• **Fragmento proporcionado**
.....

Como general, Constantino
ocupa un lugar destacado entre los emperadores. Aunque la mayoría de ellos eran
buenos soldados, ninguno, salvo Severo y Aureliano, podía presumir de una
carrera de victorias como la que llevó a Constantino desde las costas de
Britania hasta las orillas del Tíber y las murallas de Bizancio. Pero después
de la "misericordia suprema" de Crisópolis no hubo más combates, excepto con los godos. Los últimos catorce años de
Constantino (323-337) fueron años de paz: y la primera cuestión que se le
planteó entonces fue la de la religión. ¿Por qué camino se acercó al
cristianismo, y hasta dónde llegó en el viaje?
Se pueden descartar de
inmediato dos fábulas: la pagana contada por Zósimo en el siglo V, según la
cual los cristianos se mostraron complacientes cuando los filósofos se negaron
a absolverle por el asesinato de su hijo Crispo; y la papal del siglo VIII,
según la cual fue curado de la lepra por el papa Silvestre, y a partir de ahí
le dio el dominio sobre "el palacio, la ciudad de Roma y todo
Occidente". Estas leyendas son refutadas sumariamente por el hecho de que
fue bautizado en el 337, y no como nos dicen en el 326. Volviendo ahora a la
historia, no tenemos motivos para suponer que debiera las impresiones
cristianas a la enseñanza de su madre: pero Constancio era un ecléctico de la
mejor clase, y un hombre de cierta cultura; y su memoria contrastaba bien con
la de sus colegas. Constantino parece haber empezado donde lo dejó su padre,
como más o menos monoteísta y reacio a los ídolos, y más o menos amigo de los
cristianos; y todas estas cosas crecieron en él. Puede que esto último no
significara mucho al principio, ya que incluso emperadores hostiles como Severo
y Diocleciano tenían el suficiente sentido común como para mantener buenas
relaciones con los cristianos cuando no estaban dispuestos a aplastarlos. Pero
Constantino se sintió atraído por ellos tanto personal como políticamente; por
su vida pura y su genuina humanidad, así como por su astucia como estadista. Su
elevado monoteísmo y su moral austera le atrajeron, su fuerte organización
captó la atención del gobernante.

.....

• **Bloque de datos**
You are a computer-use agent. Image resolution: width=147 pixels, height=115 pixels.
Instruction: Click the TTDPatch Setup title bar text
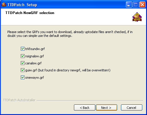(22, 5)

.....

• **Preguntas por responder**
1 > Transcribe del fragmento sobre Constantino el pasaje que empieza con "Como general, Constantino" y sigue hasta "en el viaje?".
2 > Prosigue el fragmento sobre Constantino y el cristianismo a partir de su última oración.
Los datos proceden de una fuente distinta.

• **Respuestas del ejercicio**
1 >
Como general, Constantino
ocupa un lugar destacado entre los emperadores. Aunque la mayoría de ellos eran
buenos soldados, ninguno, salvo Severo y Aureliano, podía presumir de una
carrera de victorias como la que llevó a Constantino desde las costas de
Britania hasta las orillas del Tíber y las murallas de Bizancio. Pero después
de la "misericordia suprema" de Crisópolis no hubo más combates, excepto con los godos. Los últimos catorce años de
Constantino (323-337) fueron años de paz: y la primera cuestión que se le
planteó entonces fue la de la religión. ¿Por qué camino se acercó al
cristianismo, y hasta dónde llegó en el viaje?

2 >
Cuando Diocleciano lanzó
su desafío a la Iglesia, hizo de la religión la cuestión urgente de la época: y
la persecución fue un visible fracaso antes de que Constantino estuviera bien
asentado en la Galia. Si Diocleciano había fracasado en aplastar a la Iglesia,
no era probable que otros tuvieran éxito. Maximino o Licinio podrían rememorar
el pasado; pero Constantino vio claramente que el Imperio tendría que llegar a
algún tipo de acuerdo con la Iglesia, de modo que la única cuestión era hasta
dónde sería necesario o seguro llegar. Por el momento, un poco de amabilidad
con los obispos galos fue suficiente para asegurar la buena voluntad de los
cristianos de todo el Imperio. Luego vinieron las guerras del 312-3, que
obligaron a Constantino y a Licinio a defender a los cristianos, e hicieron que
fuera una buena política darles plena tolerancia legal. Licinio se detuvo allí,
y Constantino no se decidió sin ansiedad. El Dios de los cristianos había
mostrado un gran poder, y podría ser el mejor protector; y en cualquier caso
una firme alianza con su fuerte jerarquía no sólo eliminaría un gran peligro,
sino que daría la ayuda que el Imperio necesitaba. Por otra parte, era algo
serio romper con el pasado y enfrentarse a los terrores de la magia pagana.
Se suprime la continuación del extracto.